**PROBLEM STATEMENT**:
In the library newsletter issue, how many "vooks" is Simon & Schuster working with a multimedia partner to create?

— begin TEXT SHOWN —

OCLC
October 20, 2009    |   Vol. 2, No. 35    |   ISSN: 1943-1457
Above the Fold
A weekly newsletter for the changing world of libraries, archives and museums

In this issue:

Apple's Next Revolution — And What You Can Learn From It  (External site)

Harvard Business Publishing   •   October 1, 2009

Keep an eye on the Appleverse. While the book industry is focused on the outcome of the Google Books settlement, media pundit Umair Haque is focused on Apple's next conquest — BMV — or books, music and video. Haque envisions an Apple Media Store — similar to its Apps Store — that will offer Apple tablet owners downloads of newspapers, blogs, TV shows, movies, books and more. "If the Media Store succeeds, the next-gen media industry will essentially be dominated by Google on the WWW, and Apple everywhere else," predicts Haque.

This Media Store and the scenario spun out are predicated on the "awesomeness" of the Apple tablet device which doesn't exist. It's strange that the scenario ignores the existence of the Kindle and the beachhead that Amazon is building. Of course, we've seen over the years how fragile these leads have been in hardware, software and media (cf. Rio, Lotus123, Voyager). ( Michalko)

Curling Up with Hybrid Books, Videos Included  (External site)

The New York Times   •  September 30, 2009

Seen any good vooks lately? Simon & Schuster is working with a multimedia partner to create four "vooks" — e-books with videos interspersed throughout the text that can be viewed online or on an iPhone or iPod Touch. The videos will be designed to either augment the text, or supplement or advance the story line. Read on for a preview of what's to come and the debate over whether it's a good idea.

It's a really ugly word that we don't need for a product that seems to be wanted more by publishers than consumers. These experiments confirm how early ebooks are in the evolutionary cycle. ( Michalko)

How to Beat Information Overload  (External site)

— end TEXT SHOWN —
— begin SOURCE EXCERPT —

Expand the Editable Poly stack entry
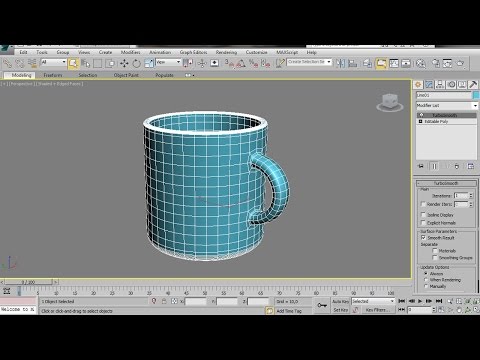480x360 pixels. tap(421, 122)
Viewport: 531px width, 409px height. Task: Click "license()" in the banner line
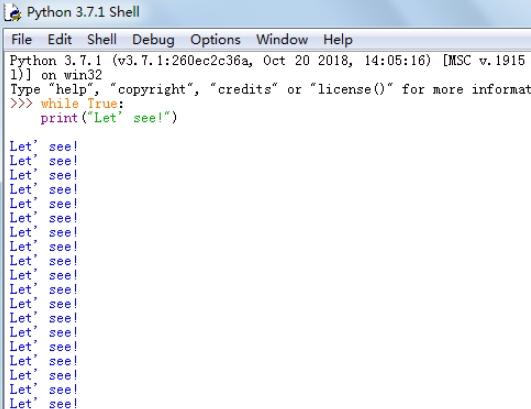351,89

— end SOURCE EXCERPT —

**RESPONSE TO THE EXERCISE**:
Four.